■ WORK INSTRUCTION
Transcribe all of the records, leaving out any pictures.

■ Records from a dataset
***
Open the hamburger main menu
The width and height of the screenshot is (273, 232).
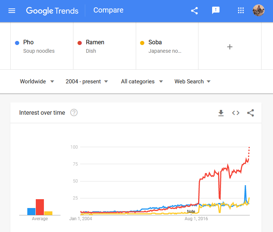coord(12,11)
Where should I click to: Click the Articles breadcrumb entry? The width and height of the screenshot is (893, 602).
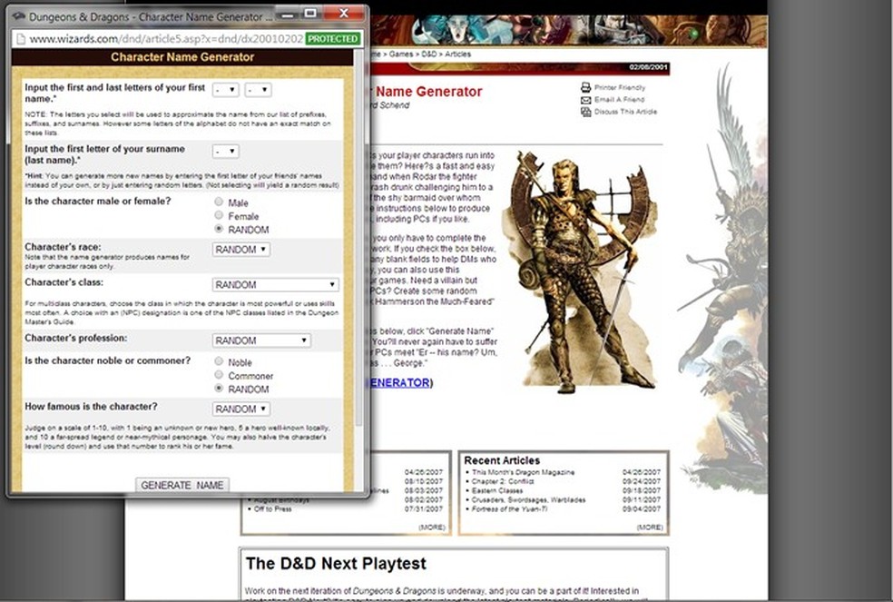[x=458, y=54]
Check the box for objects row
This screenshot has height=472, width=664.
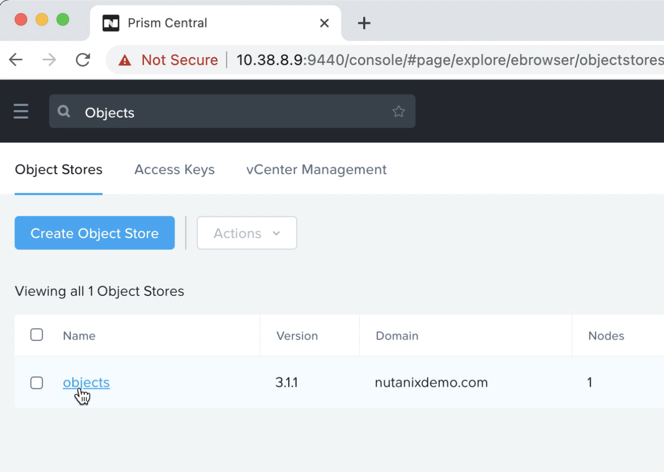tap(36, 383)
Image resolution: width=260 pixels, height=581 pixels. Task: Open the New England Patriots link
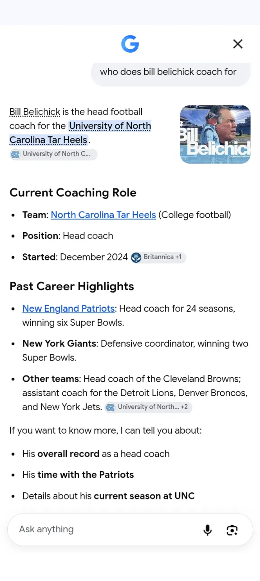(69, 309)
***
■ ANSWER TO THIS EXERCISE
Open the hamburger main menu
The width and height of the screenshot is (273, 232).
coord(12,11)
Where should I click to: Click the Articles breadcrumb entry? The width and height of the screenshot is (893, 602).
[x=458, y=54]
Check the box for objects row
This screenshot has height=472, width=664.
tap(36, 383)
Image resolution: width=260 pixels, height=581 pixels. Task: Open the New England Patriots link
(69, 309)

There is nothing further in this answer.